Il en est de même pour les hommes politiques et les médias qui relaient leurs propos. Faire peur à la population pour leur promettre un monde meilleur est la plus ancienne manipulation de masse. Tous les régimes politiques, toutes les religions l’ont utilisé. La peur de l’enfer, la peur de l’avenir, la peur de perdre ses acquis, son statut social, la peur des changements, la peur de l’étranger sont indispensables à la promesse d’un monde meilleur.

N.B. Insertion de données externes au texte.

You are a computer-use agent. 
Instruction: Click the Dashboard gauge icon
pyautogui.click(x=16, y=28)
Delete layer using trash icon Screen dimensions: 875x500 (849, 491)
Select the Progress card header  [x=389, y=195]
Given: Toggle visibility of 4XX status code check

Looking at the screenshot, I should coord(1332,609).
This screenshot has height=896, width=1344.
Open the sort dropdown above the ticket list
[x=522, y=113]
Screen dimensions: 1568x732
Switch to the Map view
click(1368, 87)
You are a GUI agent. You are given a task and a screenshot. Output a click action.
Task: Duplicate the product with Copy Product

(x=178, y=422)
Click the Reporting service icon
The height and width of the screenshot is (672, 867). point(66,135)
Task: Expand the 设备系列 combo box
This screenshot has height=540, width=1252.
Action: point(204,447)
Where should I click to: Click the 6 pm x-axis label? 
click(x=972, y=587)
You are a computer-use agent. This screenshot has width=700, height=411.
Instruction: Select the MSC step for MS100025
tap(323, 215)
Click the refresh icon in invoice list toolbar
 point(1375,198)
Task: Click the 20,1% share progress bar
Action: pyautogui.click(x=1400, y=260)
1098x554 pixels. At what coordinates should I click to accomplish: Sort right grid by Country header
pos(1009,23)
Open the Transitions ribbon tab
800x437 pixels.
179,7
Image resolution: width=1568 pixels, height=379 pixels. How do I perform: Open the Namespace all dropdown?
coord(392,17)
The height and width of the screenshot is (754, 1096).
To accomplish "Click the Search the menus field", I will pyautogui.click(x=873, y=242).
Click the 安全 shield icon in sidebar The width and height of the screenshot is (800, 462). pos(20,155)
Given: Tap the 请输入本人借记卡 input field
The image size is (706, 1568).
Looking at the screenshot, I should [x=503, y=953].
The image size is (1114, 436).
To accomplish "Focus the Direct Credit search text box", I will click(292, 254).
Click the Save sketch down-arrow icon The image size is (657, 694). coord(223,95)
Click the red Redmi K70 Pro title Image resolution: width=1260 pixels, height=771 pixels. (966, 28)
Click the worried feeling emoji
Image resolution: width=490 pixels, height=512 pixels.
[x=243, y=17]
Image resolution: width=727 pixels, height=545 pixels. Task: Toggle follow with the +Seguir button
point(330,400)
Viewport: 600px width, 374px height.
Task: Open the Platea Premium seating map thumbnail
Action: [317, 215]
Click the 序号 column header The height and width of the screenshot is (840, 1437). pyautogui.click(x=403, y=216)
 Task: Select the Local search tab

Ce monde meilleur, qu’il soit conservateur, c’est-à-dire fondé sur un modèle issu du passé, idéalisé, figé dans une forme de nation éternelle – comme si les sociétés n’avaient jamais cessé d’évoluer et de mêler leurs cultures – dans laquelle la tradition et « l’entre soi » assurerait la protection du peuple ; ou révolutionnaire, c’est-à-dire fondé sur  la vision d’un avenir aussi radieux qu’inconnu, faisant table rase du passé pour le remplacer par une société fondée sur l’égalité et la liberté du peuple à se gouverner lui-même, n’a jamais existé, sinon dans le discours des démagogues et des exaltés de tous bords. Et pourtant combien de milliers d’hommes et de femmes ont cru à ces promesses au point d’y laisser leur vie, ou pire encore, de sacrifier la vie de leurs semblables.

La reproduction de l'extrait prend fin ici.